If anyone was curious...

A majority of the issue was composed of Batman and Two-Face fighting goons whilst pausing mid-combat for an obligatory, "Harvey, there's still good in you, I can feel it!", "No way, man! I'm totes evil!" exchange.
   
There are a few great spots in the book. Batman tosses Harvey his trademark coin after he'd lost it in a previous issue, Batman wielding a 'Liberty and Justice' courtroom seal like a shield, and Two-Face flipping the coin for Jim Gordon's fate only for it to land on edge in the mud. The resulting panels are great, illustrating the dichotomy and turmoil between Harvey's two sides.
 
The issue wraps up with a classic Batman/Gordon chummy rooftop 'fighting the good fight' routine, the remaining McKillan Sister giving a rousing speech in a prison yard that includes that old chestnut, "every man has two wolves fighting inside him yadda yadda".

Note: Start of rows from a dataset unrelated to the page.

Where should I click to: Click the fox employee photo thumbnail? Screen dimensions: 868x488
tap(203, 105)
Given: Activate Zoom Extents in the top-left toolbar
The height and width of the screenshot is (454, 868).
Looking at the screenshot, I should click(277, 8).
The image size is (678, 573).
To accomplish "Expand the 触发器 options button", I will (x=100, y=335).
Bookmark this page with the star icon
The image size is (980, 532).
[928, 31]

I've not done the research to confirm the veracity of this proverb an an ancient Native American cliche, but regardless...
 
Oh, and our closer involves what may or may not be a red herring, or may or may not be Two-Face shooting himself in the head.

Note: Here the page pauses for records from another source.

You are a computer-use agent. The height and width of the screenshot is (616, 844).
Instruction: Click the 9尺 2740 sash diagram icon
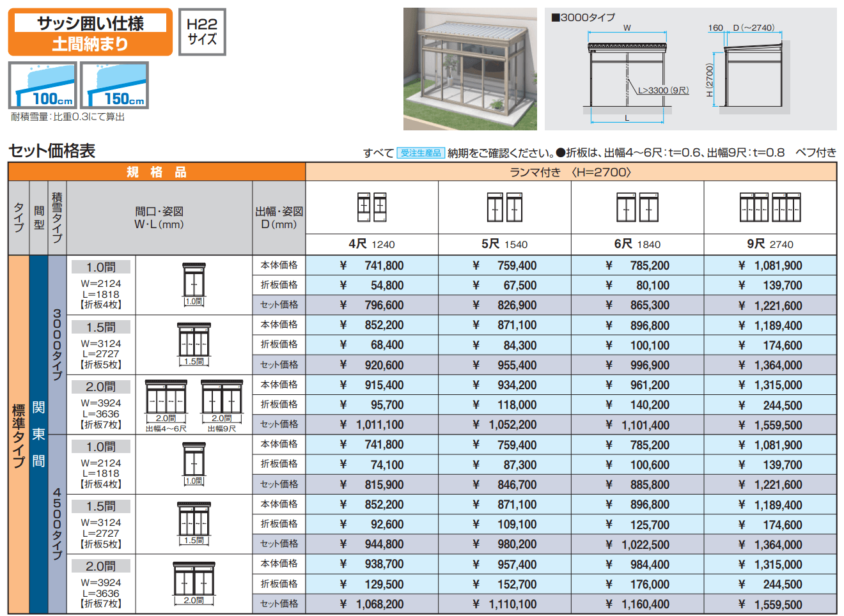[770, 207]
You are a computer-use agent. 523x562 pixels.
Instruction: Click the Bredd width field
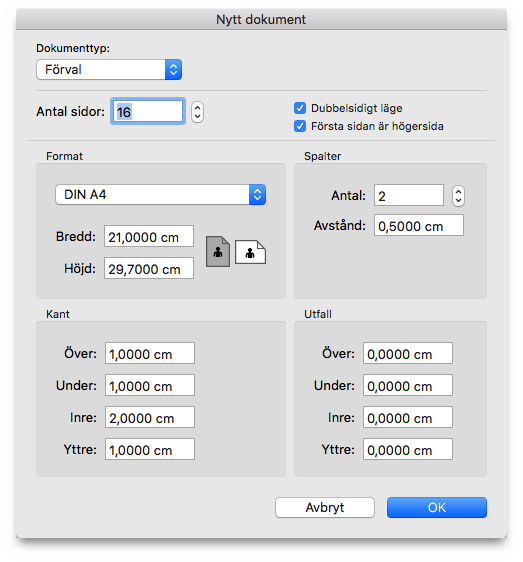[149, 236]
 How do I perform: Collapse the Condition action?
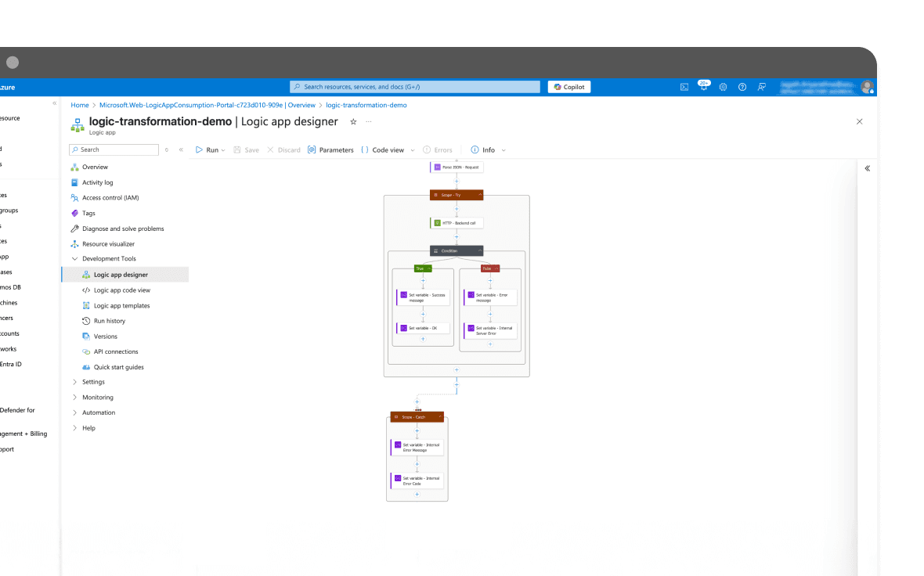pos(480,250)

Hard to say, it was off-panel, but if he shows up as Three-Face next time we'll know what happened.
   
All in all, these new Batman stories are boiling with mediocrity. If Nu52 writers aren't deconstructing and rewriting origins, they're attempting to write the new, definitive epic story. It's an admirable goal, but the focus needs to be on good storytelling with the hopes that it incidentally becomes a classic. You can't set out to write the new Year One, or Longbow Hunters, Watchmen or Emerald Dawn. It has to happen naturally, organically.
   
I'm not going to stop reading Batman. Fans of M.A.S.H. didn't stop watching because of angsty, preachy Alan Alda directed episodes, so I'll stick it out, hoping that this stretch of Tepid Tales of the Caped Crusader will be over sooner than later.